Past attempts have failed because the community does not trust the States and Territories to properly manage their conflicts. Furthermore, in the absence of clear and prescribed outcomes, there are concerns about whether States and Territories are able to make decisions that reflect the national interest.
Stakeholders are also concerned that the Commonwealth does not deliver effective oversight of how system-level approaches have been implemented and how they are delivering environmental outcomes. Regional Forest Agreements (Chapter 6) are an example of this. Strategic assessments are another. In June 2020 the Victorian Auditor-General found that the Victorian Government had not met its commitments under the Melbourne Strategic Assessment to improve conservation outcomes by establishing the Western Grassland Reserve and Grassy Eucalypt Woodlands Reserve by 2020 (VAGO 2020). Due to the complexities of enforcing compliance with strategic assessments, the Commonwealth has to date not taken any formal action to ensure that the environmental outcomes set out in the strategic assessment are being achieved (Chapter 3).
Audits of the Commonwealth's performance are undertaken by the Australian National Audit Office (ANAO), but these are ad hoc. Responses are made to the findings of these audits, but there is a lack of accountability in the implementation of actions to address the ANAO’s recommendations. The most recent ANAO report indicated that the Department of Agriculture, Water and the Environment had made limited progress on addressing the recommendations arising from previous audits (ANAO 2020). There is no complementary or recurring process that audits the effectiveness of the implementation of accredited arrangements, where these are in place. The ANAO was highly critical of the Department’s lack of outcome-level performance measurement and reporting, and its inability to determine how its decisions related to outcomes for matters of national environmental significance (MNES).

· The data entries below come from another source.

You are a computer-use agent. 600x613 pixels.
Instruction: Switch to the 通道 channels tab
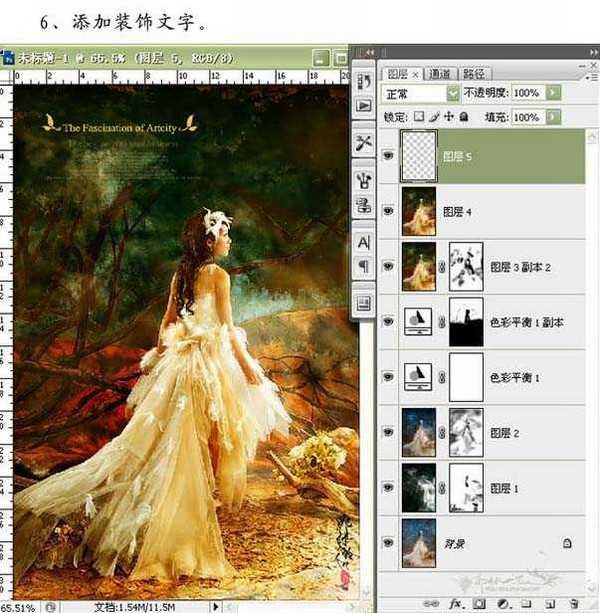[439, 73]
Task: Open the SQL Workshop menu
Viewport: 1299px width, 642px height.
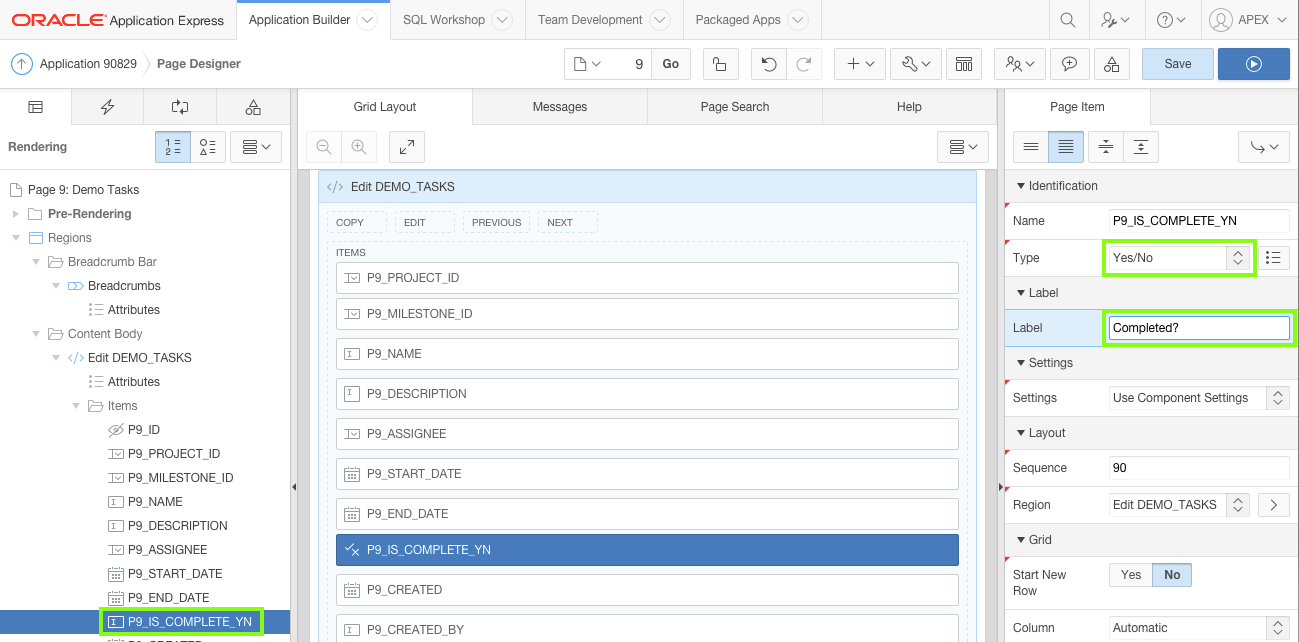Action: point(444,19)
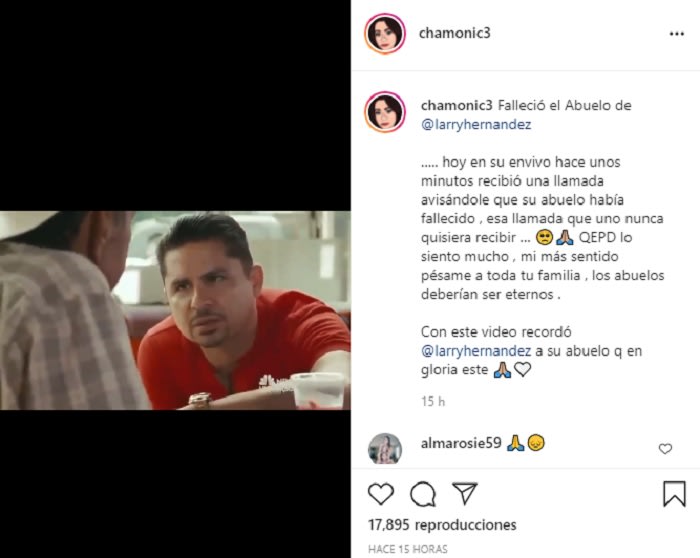Like almarosie59's comment with small heart

tap(665, 449)
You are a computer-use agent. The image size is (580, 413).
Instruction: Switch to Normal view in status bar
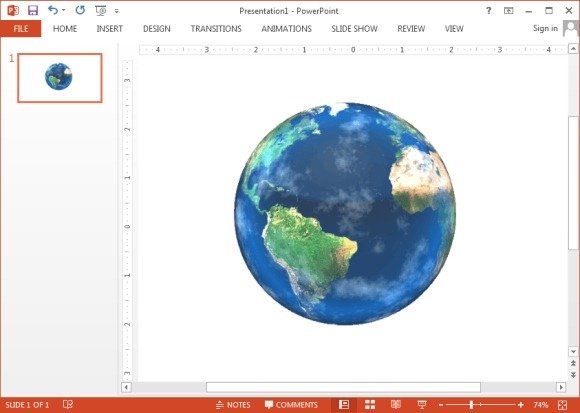(x=344, y=405)
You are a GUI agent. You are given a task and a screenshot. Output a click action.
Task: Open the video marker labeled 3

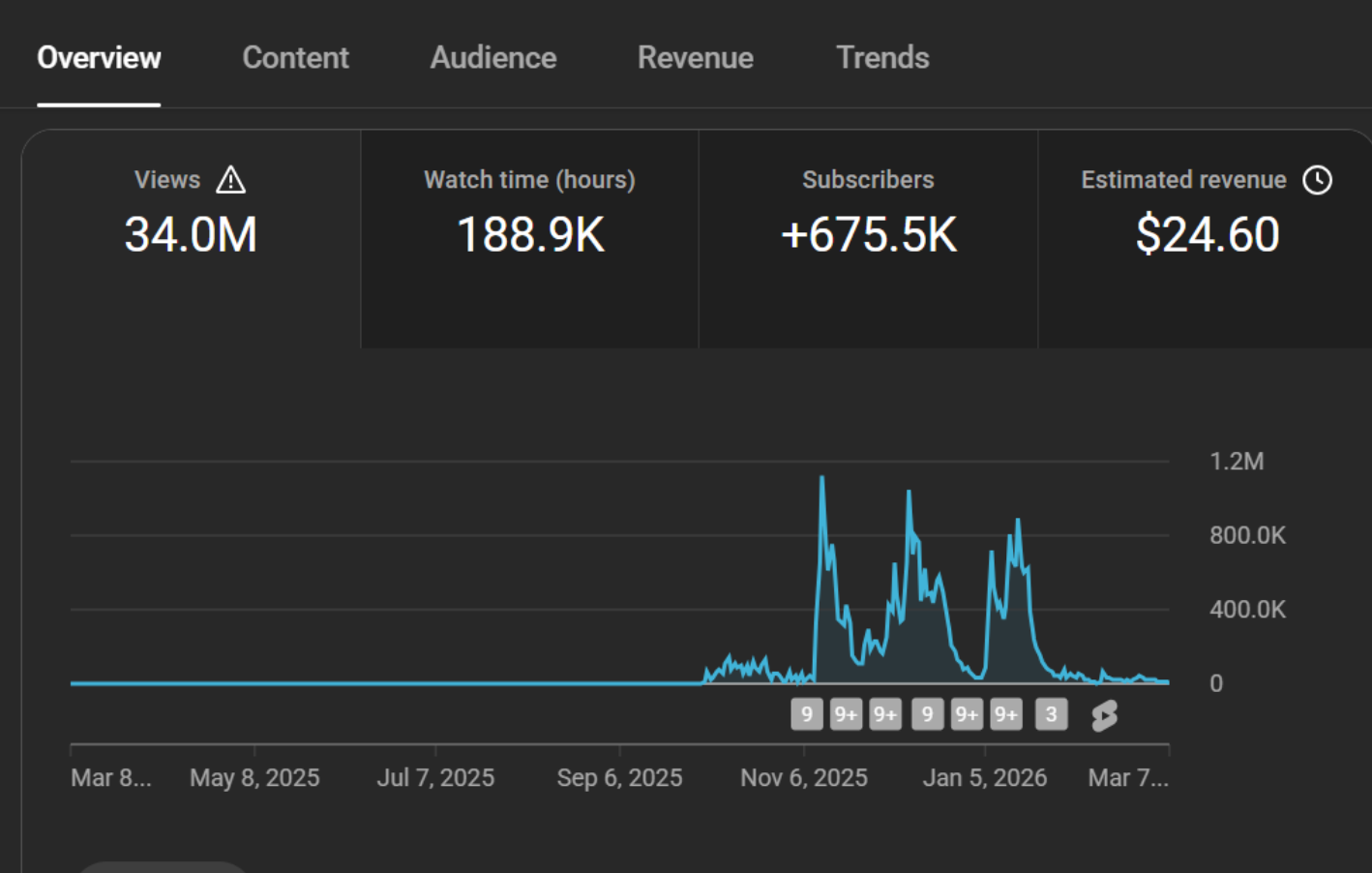point(1051,714)
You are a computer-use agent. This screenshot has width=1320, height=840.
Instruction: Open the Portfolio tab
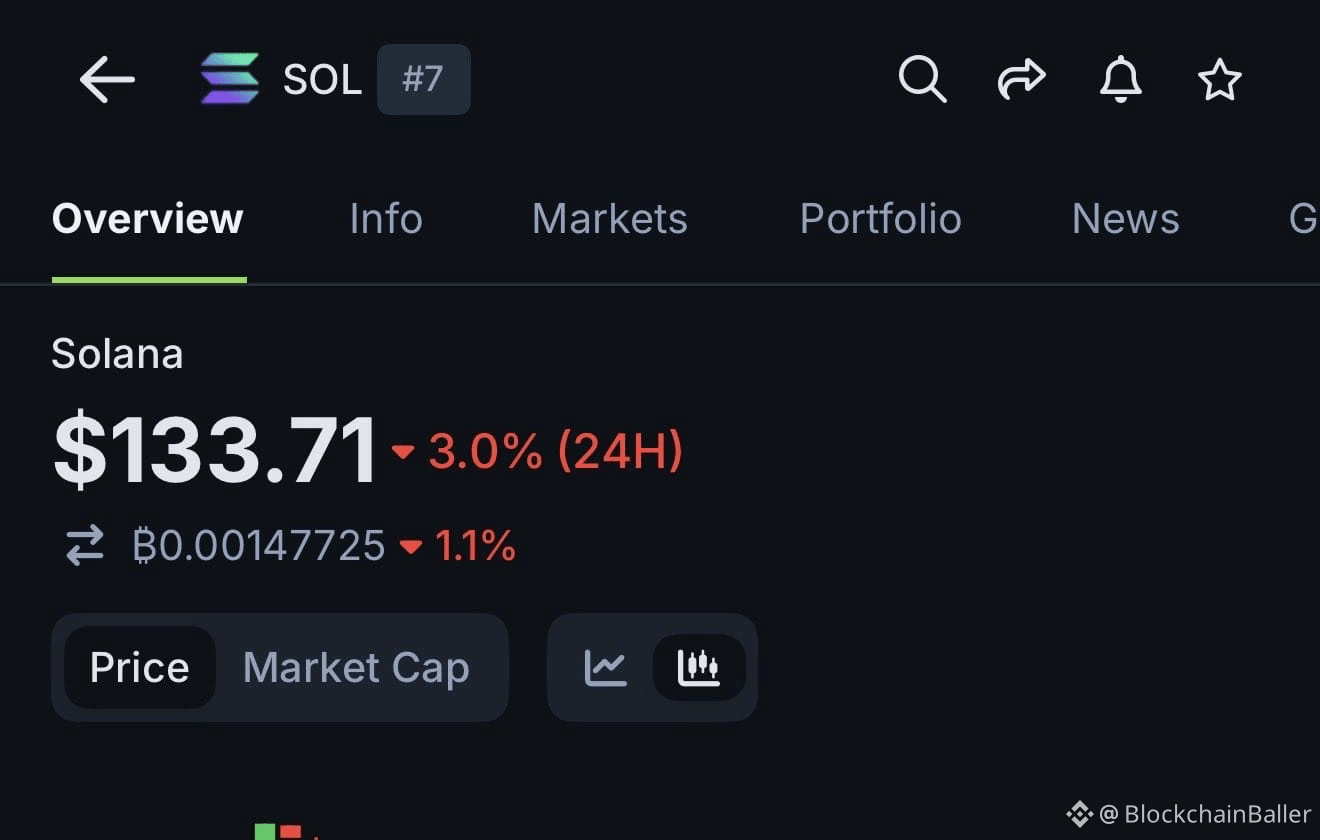[880, 219]
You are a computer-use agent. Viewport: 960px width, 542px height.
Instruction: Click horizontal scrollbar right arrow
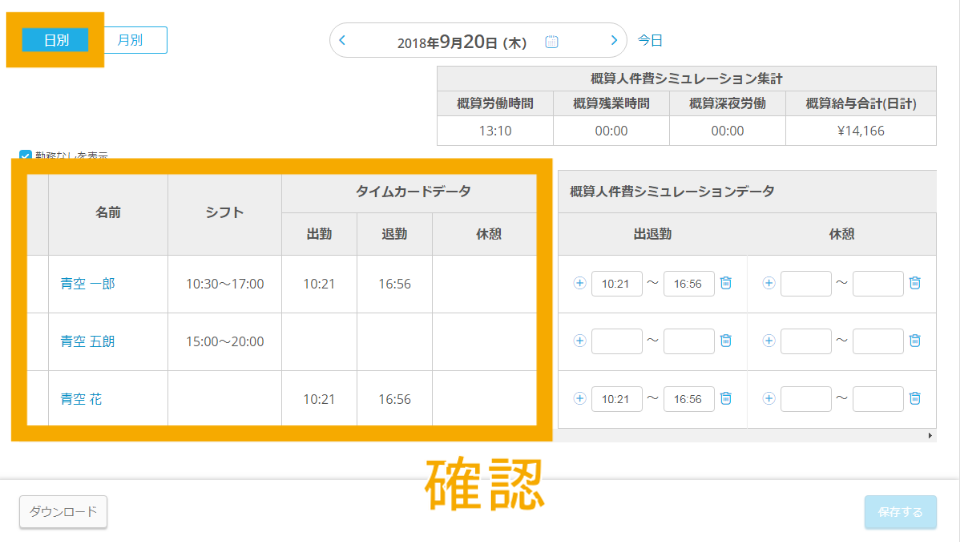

The key reforms recommended by this Review are designed to address the shortcomings identified in past processes. National Environmental Standards provide a foundation for more effective and efficient environmental decision-making and enable the environment to be managed at the right scale.
But National Environmental Standards themselves are not enough. They need to be supported by strong and independent oversight of the performance of all parties, including accredited arrangements to meet the Commonwealth’s outcomes as prescribed in the Standards. The Australian Parliament and the public need confidence that accredited decision-makers are adhering to the Commonwealth’s regulations and Standards by making correct decisions and properly implementing commitments.